Starting out by trading small with real money is a better learning experience than paper trading or trading in a demo account. FX brokers allow you to choose between very small, mid-sized and large Forex lot sizes. Even a very small account of less than $5000 USD is not dis-advantaged. Because only the spread needs to be paid, the transaction costs remain at the same proportional level. This allows you to scale-in and out of positions as often as you want without additional costs other than the spread.
Additionally, traders can choose to go long or short at any time without restrictions or even the typical psychological bias against shorting. The option of using high leverage available to FX traders allows you the opportunity to benefit from small moves in small timeframes which can increase your learning and growing from your trades.

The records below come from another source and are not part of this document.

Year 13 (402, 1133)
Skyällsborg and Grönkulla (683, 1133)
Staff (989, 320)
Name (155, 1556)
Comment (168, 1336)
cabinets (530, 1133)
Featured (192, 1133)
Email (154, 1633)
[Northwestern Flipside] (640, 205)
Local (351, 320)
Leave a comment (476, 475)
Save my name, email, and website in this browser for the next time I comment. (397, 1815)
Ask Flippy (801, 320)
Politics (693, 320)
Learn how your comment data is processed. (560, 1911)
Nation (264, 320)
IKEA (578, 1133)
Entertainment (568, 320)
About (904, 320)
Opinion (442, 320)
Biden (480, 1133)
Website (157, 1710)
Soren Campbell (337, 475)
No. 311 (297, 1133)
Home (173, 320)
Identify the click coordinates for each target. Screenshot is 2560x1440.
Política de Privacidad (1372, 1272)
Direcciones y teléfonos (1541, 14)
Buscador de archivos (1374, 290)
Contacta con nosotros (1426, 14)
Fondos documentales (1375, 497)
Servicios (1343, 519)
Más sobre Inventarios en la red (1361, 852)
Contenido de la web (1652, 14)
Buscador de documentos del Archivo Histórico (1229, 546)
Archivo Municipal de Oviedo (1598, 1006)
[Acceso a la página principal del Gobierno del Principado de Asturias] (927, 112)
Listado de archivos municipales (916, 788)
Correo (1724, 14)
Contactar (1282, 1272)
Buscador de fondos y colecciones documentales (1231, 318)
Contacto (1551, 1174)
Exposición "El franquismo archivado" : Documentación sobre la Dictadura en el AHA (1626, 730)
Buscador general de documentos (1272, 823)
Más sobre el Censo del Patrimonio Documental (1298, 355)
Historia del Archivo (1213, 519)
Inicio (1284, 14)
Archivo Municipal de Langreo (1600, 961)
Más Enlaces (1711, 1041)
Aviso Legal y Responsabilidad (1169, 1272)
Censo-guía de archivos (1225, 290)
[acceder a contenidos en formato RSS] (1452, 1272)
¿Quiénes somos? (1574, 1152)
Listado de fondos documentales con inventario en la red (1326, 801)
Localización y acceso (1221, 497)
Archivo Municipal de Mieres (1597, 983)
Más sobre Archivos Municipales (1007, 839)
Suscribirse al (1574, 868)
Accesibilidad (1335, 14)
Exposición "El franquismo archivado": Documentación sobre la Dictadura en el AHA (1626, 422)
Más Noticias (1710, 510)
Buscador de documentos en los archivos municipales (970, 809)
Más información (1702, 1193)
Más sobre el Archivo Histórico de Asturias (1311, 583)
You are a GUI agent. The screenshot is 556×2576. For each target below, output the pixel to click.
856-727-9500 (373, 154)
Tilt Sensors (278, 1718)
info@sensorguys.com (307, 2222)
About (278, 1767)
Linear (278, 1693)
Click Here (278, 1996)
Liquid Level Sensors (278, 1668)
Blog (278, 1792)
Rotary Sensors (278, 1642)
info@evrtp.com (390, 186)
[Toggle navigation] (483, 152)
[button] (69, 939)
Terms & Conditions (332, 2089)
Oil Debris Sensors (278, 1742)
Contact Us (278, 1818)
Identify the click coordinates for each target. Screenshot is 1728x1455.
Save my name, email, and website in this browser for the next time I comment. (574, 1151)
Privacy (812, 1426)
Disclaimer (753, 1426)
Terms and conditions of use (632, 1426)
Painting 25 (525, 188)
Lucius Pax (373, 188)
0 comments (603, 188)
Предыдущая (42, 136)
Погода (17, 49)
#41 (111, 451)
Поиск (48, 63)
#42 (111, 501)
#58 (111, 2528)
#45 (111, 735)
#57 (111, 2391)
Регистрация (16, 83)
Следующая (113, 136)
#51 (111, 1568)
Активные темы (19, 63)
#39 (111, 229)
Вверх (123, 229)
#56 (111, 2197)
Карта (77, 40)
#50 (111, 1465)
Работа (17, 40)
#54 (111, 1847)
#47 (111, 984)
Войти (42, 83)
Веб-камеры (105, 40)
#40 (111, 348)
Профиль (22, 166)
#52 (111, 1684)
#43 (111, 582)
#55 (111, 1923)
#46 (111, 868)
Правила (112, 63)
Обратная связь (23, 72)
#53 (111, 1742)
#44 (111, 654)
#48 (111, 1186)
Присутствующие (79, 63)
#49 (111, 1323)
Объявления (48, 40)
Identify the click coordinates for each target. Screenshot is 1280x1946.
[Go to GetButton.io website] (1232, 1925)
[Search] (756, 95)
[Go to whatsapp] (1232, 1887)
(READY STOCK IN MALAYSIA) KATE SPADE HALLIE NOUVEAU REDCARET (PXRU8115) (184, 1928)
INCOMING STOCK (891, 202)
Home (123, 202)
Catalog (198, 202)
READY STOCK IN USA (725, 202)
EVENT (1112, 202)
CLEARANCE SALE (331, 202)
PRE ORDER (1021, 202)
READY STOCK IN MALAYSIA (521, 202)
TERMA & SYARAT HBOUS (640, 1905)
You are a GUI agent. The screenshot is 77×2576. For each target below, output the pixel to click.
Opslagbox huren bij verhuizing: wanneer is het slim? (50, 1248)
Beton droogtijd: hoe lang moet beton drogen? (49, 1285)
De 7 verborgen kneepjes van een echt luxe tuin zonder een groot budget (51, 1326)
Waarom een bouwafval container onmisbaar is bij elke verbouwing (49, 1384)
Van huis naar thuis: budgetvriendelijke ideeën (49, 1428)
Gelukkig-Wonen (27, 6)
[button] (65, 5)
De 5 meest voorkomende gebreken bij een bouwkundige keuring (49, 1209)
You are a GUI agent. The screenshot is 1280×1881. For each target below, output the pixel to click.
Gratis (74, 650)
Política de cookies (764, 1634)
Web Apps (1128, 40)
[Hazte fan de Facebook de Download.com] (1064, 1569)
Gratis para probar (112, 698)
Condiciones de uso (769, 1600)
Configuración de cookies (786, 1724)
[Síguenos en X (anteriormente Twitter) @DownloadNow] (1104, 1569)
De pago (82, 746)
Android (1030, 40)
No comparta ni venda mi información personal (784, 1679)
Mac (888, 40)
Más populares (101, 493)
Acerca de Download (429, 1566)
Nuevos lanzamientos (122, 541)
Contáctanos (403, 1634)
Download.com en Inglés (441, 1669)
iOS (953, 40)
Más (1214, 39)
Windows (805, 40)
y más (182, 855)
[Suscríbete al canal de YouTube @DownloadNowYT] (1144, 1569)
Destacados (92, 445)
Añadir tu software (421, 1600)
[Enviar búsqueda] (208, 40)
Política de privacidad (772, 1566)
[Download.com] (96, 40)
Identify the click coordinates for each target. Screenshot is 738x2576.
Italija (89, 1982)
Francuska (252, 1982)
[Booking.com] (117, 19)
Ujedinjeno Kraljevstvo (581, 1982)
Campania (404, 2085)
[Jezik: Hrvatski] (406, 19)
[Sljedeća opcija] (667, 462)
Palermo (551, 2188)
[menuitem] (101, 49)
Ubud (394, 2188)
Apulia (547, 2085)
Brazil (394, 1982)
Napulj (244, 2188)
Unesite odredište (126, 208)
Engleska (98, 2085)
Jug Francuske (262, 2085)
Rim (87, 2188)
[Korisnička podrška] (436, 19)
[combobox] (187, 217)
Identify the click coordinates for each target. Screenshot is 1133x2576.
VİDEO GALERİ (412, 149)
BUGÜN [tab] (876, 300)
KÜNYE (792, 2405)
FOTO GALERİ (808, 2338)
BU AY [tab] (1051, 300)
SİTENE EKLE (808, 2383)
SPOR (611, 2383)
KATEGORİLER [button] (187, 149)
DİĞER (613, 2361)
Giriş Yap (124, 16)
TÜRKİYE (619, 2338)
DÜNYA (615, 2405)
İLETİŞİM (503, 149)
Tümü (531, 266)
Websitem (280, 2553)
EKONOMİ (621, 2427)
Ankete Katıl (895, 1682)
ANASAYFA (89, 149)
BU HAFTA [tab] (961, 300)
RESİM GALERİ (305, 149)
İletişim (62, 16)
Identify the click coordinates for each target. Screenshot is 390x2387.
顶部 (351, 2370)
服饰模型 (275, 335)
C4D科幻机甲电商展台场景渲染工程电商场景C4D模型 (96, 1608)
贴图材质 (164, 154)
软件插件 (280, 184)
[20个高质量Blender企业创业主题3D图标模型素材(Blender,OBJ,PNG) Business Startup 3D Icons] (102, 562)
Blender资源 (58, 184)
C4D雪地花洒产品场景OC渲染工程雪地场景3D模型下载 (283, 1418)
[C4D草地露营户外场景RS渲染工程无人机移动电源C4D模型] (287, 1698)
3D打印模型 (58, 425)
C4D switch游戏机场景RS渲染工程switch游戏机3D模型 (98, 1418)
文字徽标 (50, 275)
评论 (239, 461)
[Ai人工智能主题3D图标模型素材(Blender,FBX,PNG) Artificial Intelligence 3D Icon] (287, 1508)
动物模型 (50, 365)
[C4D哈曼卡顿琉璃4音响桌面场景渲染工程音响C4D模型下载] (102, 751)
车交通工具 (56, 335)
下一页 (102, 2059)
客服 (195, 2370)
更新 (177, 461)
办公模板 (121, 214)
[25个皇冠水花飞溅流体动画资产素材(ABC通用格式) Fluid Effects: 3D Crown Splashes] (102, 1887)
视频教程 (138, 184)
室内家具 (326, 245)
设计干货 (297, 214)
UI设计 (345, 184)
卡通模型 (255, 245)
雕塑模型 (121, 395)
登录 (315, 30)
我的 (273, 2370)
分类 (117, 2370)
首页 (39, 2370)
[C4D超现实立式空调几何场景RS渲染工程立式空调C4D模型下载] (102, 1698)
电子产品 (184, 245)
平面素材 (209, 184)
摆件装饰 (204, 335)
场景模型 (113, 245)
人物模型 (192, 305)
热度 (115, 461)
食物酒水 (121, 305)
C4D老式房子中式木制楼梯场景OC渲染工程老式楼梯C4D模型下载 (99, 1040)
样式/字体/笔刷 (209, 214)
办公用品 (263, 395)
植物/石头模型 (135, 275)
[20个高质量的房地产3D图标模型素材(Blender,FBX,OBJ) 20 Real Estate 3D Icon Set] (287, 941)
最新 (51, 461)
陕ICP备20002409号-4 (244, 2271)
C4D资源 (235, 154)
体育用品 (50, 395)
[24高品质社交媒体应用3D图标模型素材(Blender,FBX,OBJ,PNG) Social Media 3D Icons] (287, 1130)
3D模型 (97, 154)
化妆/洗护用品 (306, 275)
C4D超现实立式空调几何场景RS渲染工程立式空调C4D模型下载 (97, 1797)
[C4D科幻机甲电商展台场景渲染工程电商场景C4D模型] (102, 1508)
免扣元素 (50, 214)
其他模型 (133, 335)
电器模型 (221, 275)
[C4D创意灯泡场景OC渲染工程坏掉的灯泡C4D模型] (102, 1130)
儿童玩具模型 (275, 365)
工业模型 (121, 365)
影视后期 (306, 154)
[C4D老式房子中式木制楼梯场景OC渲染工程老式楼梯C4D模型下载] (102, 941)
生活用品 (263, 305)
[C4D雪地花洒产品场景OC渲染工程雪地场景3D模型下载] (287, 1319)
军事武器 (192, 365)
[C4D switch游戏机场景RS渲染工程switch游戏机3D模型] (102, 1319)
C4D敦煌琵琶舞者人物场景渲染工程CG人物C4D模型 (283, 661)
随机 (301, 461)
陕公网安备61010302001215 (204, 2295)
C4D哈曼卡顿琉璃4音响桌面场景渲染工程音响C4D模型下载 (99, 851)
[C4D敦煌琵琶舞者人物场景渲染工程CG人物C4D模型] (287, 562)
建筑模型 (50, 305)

Choosing the appropriate lot sizes (see #8 above) allows you to fully customize your position sizing™ strategies for your accounts without any cost disadvantage to small ones over large ones. The same is true for your entry or exit algorithms if you choose to scale-in or scale-out of positions — something which I do. Being able to apply all Tharp Think principles is a big edge alone!
Having traded several asset classes, I can say with confidence that there is no easier and no more cost effective way to learn to trade than with a Forex account — wherever you live, at whatever timeframe or time of the day you might want to choose.
Forex offers a level playing field for a wide variety of market participants — be it newbies or veterans, small or large accounts, full-time or part-time traders. Forex allows you to choose what fits you best: your time of the day, your preferred holding period, your trading style, your account size and your leverage.
Given this short but powerful list, why aren’t you trading Forex or at least planning to?